Tratto dal catalogo della mostra SCULPTURES ET DESSINS, Salle Capitulaire Cour Mably, Bordeaux, L’artiere edizionitalia, 1998
Paolo Delle Monache è uno scultore molto personale e diverso, già dai suoi inizi. Non ha l’originalità avventurosa e d’azzardo della giovinezza, ma quella meditata e nativa del talento e della forza poetica. Il soggetto delle sue opere è il tema eterno della scultura, l’immagine dell’uomo; ma la diversità, tutta nuova, oltre la materia, sta soprattutto nel suo modo di ritagliare entro quell’immagine un frammento, e trasformarlo in totale, dandogli una completezza e una finitezza di opera unica e armonica; un braccio ritto sostiene la testa come lo stelo il suo fiore, o ripiegato lo accoglie in uno spazio di riposo: le forme sono allungate, vibranti, longilinee.
Come quasi tutti gli scultori Paolo Delle Monache è anche un disegnatore: ma i suoi disegni non appaiono né preparatori né conseguenti alla scultura: le sono paralleli e, nella loro autonomia, distaccati, se non per quell’andamento longilineo, di sviluppo verso l’alto.
I disegni hanno la freschezza e la vitalità pura di una nascita recente, di una prima apparizione, ma sono meditati, profondi, lenti; hanno una giovane grazia, ma non conoscono l’impazienza della giovinezza. Molto bella è la materia, delicata, sottile, trasparente a volte quasi come un velo, o intensa, addensata, a formare teneri ghorghi d’ombra.

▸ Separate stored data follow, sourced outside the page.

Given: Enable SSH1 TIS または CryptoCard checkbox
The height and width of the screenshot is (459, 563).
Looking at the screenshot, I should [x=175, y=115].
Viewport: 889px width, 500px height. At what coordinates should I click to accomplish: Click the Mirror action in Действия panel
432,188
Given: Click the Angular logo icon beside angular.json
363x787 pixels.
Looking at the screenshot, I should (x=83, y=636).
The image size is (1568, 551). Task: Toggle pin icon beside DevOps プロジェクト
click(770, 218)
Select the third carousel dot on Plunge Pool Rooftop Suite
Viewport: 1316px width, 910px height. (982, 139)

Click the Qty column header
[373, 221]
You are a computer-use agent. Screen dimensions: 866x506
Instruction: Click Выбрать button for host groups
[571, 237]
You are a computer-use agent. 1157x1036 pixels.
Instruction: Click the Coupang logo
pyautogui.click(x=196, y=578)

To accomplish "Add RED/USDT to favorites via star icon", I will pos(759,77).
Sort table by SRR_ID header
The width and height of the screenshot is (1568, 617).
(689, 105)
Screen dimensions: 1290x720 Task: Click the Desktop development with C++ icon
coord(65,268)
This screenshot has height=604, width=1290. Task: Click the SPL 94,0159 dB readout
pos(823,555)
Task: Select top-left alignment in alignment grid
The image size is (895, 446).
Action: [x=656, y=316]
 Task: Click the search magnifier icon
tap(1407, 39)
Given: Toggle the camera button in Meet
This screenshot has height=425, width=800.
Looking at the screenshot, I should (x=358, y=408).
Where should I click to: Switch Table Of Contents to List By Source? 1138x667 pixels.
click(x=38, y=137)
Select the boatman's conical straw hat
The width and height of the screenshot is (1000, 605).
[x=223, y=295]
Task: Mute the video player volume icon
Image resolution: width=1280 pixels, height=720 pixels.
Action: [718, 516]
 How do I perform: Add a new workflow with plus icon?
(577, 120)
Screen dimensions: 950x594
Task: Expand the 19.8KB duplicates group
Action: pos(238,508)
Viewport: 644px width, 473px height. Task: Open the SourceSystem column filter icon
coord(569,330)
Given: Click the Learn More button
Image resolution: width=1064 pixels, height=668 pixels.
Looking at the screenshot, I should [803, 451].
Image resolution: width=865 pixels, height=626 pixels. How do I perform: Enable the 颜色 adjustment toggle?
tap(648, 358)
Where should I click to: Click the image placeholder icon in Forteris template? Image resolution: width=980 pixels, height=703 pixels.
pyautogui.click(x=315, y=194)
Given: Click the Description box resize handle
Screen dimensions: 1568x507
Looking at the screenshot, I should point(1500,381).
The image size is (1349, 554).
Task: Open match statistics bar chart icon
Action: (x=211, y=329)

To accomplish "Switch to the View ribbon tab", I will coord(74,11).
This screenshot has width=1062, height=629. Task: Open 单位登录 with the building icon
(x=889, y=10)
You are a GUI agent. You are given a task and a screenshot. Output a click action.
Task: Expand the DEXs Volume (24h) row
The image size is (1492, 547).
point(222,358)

Il segno non è mai unico, isolato; è fuso in una continuità non più segnica, distesa secondo una variabile alternanza ora di spessori ora di leggerezze; essa segue e crea la forma, la sua consistenza plastica, le sue emergenze, le sue luci, le sue velature, i suoi confini. Più che segni, i tratti di materia che segnano l’immagine sembrano fibre: come dice un titolo Fibre di malinconia. Queste figure creano una sequenza che non è monotona; un po’ ossessiva forse nel ripetersi continuamente variato; emergono dal foglio con una forza quasi perentoria, una presenza decisa, e pure sembra che vi siano approdate con una delicatezza di insetti, o di fantasmi; il loro significato nasce tutto nelle profondità. Ho sentito nominare Giacometti; non vedo però veri rapporti o discendenza, se non molto esteriori; forse certe figure più affusolate di Soutine hanno una simile formazione e solitudine. Ma l’autonomia di queste immagini, di queste presenze giovanili solide ed esili, intense e lievi, fissate in una forma come impastata d’aria, trapassata di luce, che posseggono un sentimento un po’ ambiguo di persone vere, quasi ritratti e perfino autoritratti, appare completa. È consolante per noi, e lo sarà per i visitatori, scoprirvi tanta sensibilità, tanta forza di evocazione, e silenziosa poesia.